> **Excerpt provided**:

= = = = = = =

Question

Prove the formula for the derivative of \(y=\operatorname{sech}^{-1}(x)\) by differentiating \(x=\operatorname{sech}(y)\). (Hint: Use hyperbolic trigonometric identities.)

Short answer

The derivative is \( \frac{dy}{dx} = -\frac{1}{x \sqrt{1 - x^2}} \).

Step-by-step solution

Understand the Problem

We need to find the derivative of the inverse hyperbolic secant function, which is written as \( y = \operatorname{sech}^{-1}(x) \). We start by considering its inverse function relation: \( x = \operatorname{sech}(y) \).

Express \( \operatorname{sech}(y) \) in Terms of Exponentials

Recall that the hyperbolic secant is defined as \( \operatorname{sech}(y) = \frac{2}{e^y + e^{-y}} \). From the given \( x = \operatorname{sech}(y) \), we have \( x = \frac{2}{e^y + e^{-y}} \).

= = = = = = =

> **Task instructions**:
[1] In the derivative problem, what hint is given for the proof?
[2] Transcribe the derivative problem word for word, starting at "Prove the formula" and ending at "hyperbolic trigonometric identities.)".

> **Source data**:

= = = = = = =

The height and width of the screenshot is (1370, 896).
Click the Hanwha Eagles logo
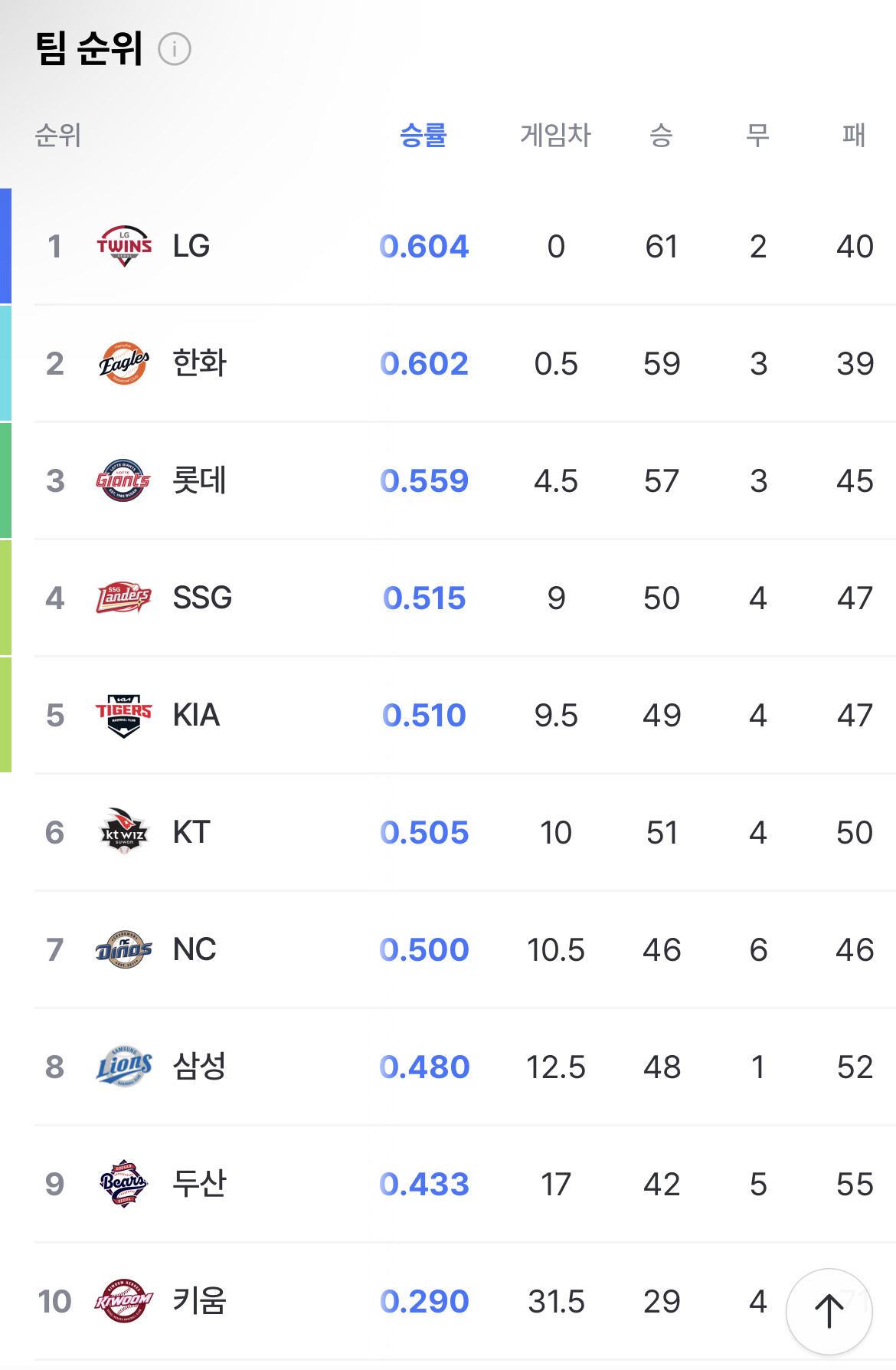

= = = = = = =

> **Solutions to the problems**:
[1] Use hyperbolic trigonometric identities.

[2]
Prove the formula for the derivative of \(y=\operatorname{sech}^{-1}(x)\) by differentiating \(x=\operatorname{sech}(y)\). (Hint: Use hyperbolic trigonometric identities.)